*** Opening of SOURCE MATERIAL ***

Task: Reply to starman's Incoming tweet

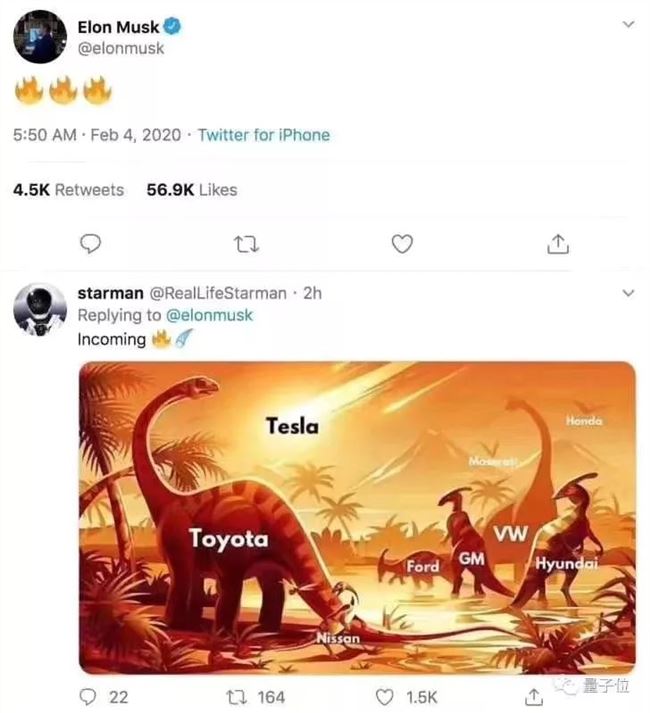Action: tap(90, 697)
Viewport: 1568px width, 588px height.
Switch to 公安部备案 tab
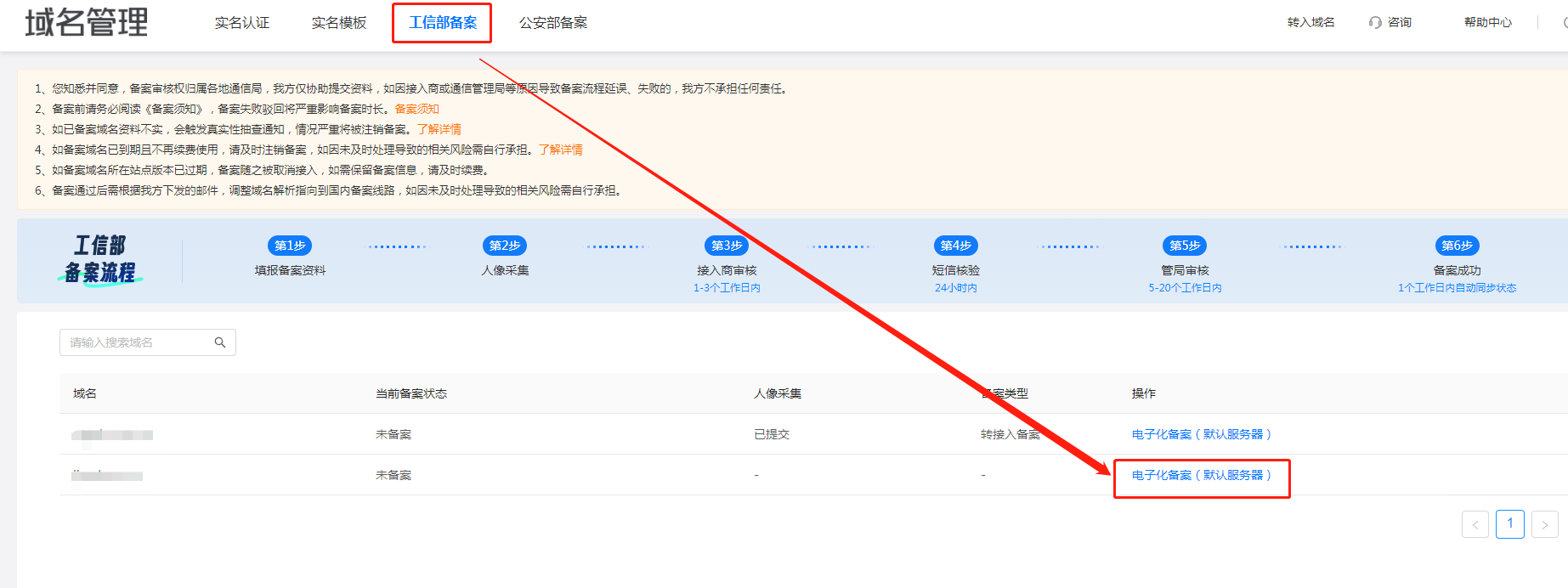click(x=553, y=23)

*** Close of SOURCE MATERIAL ***
*** Opening of SOURCE MATERIAL ***

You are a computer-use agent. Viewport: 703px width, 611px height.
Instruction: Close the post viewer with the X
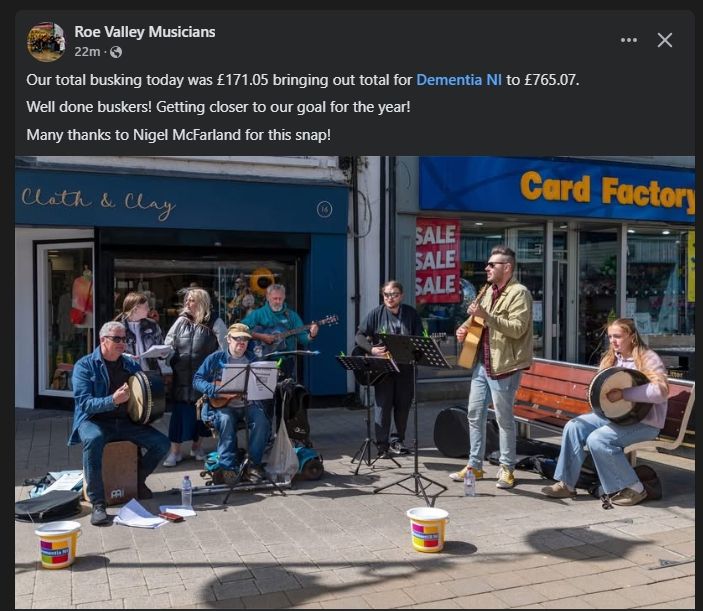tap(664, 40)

*** Close of SOURCE MATERIAL ***
*** Opening of SOURCE MATERIAL ***

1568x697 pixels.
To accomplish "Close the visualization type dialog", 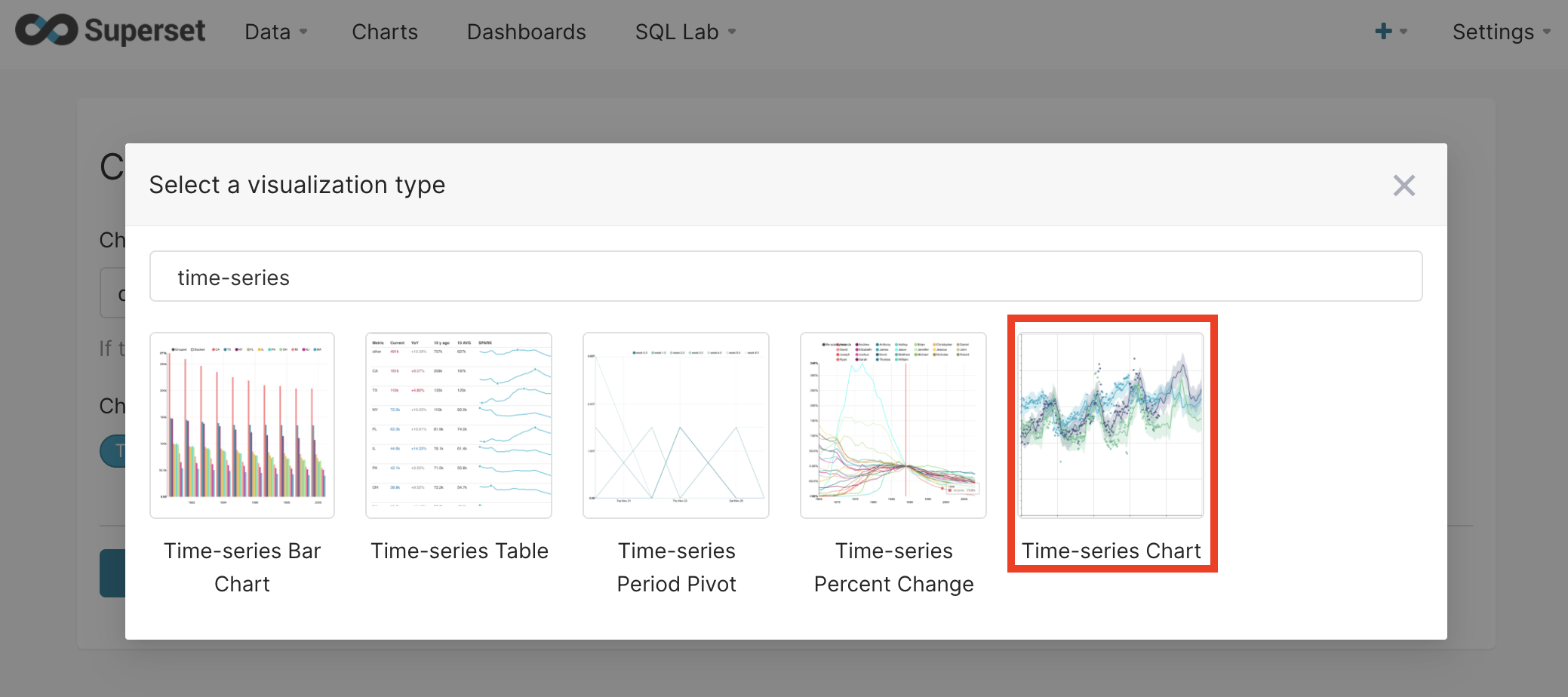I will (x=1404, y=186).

*** Close of SOURCE MATERIAL ***

● EXERCISE: Each line of the material with the word "width" in it should be listed.

● RESULT FOR THIS EXERCISE:
Viewport: 1568px width, 588px height.
You are a computer-use agent. Viewport: 703px width, 611px height.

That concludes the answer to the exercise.